> **AIM**
Please rename "Shop" to "Store" in every one of the items below, keeping everything else unchanged and omitting the pictures.
--- start of RECORDS TO USE ---
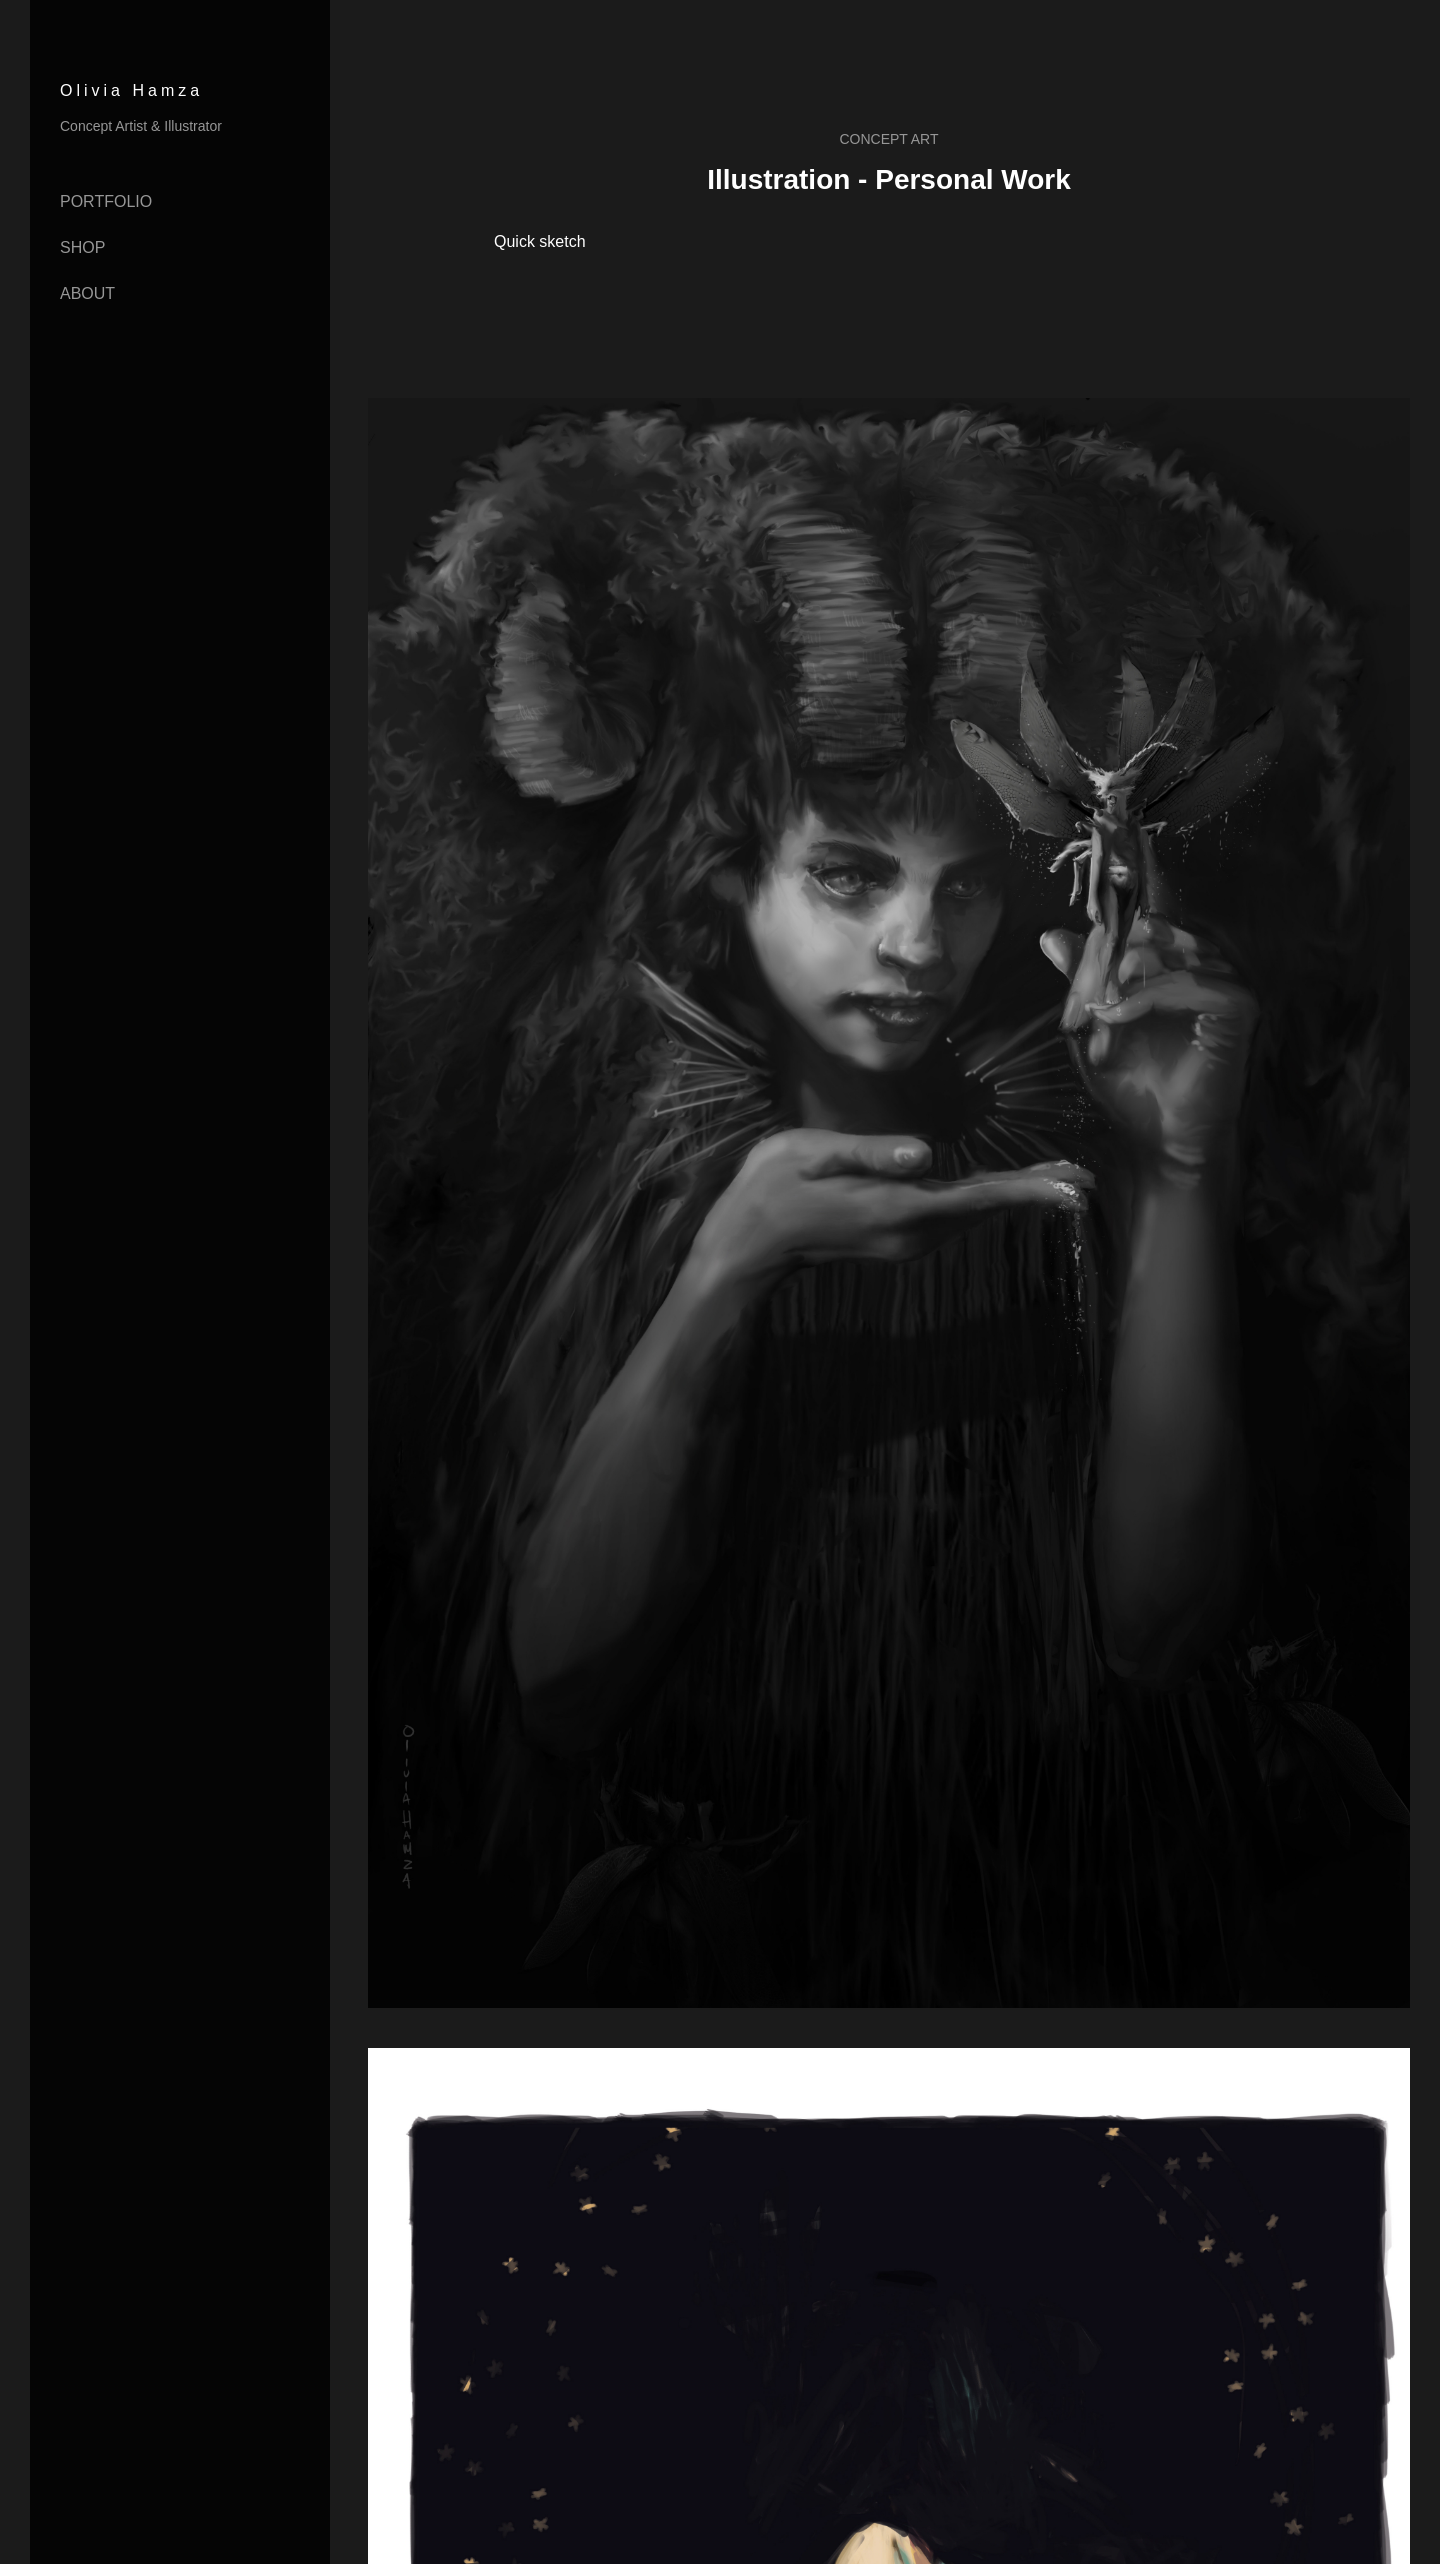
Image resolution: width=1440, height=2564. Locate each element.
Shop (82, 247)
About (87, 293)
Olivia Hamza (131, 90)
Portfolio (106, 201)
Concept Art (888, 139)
--- end of RECORDS TO USE ---
> **THE RESULT**
Image resolution: width=1440, height=2564. Locate each element.
Store (82, 247)
About (87, 293)
Olivia Hamza (131, 90)
Portfolio (106, 201)
Concept Art (888, 139)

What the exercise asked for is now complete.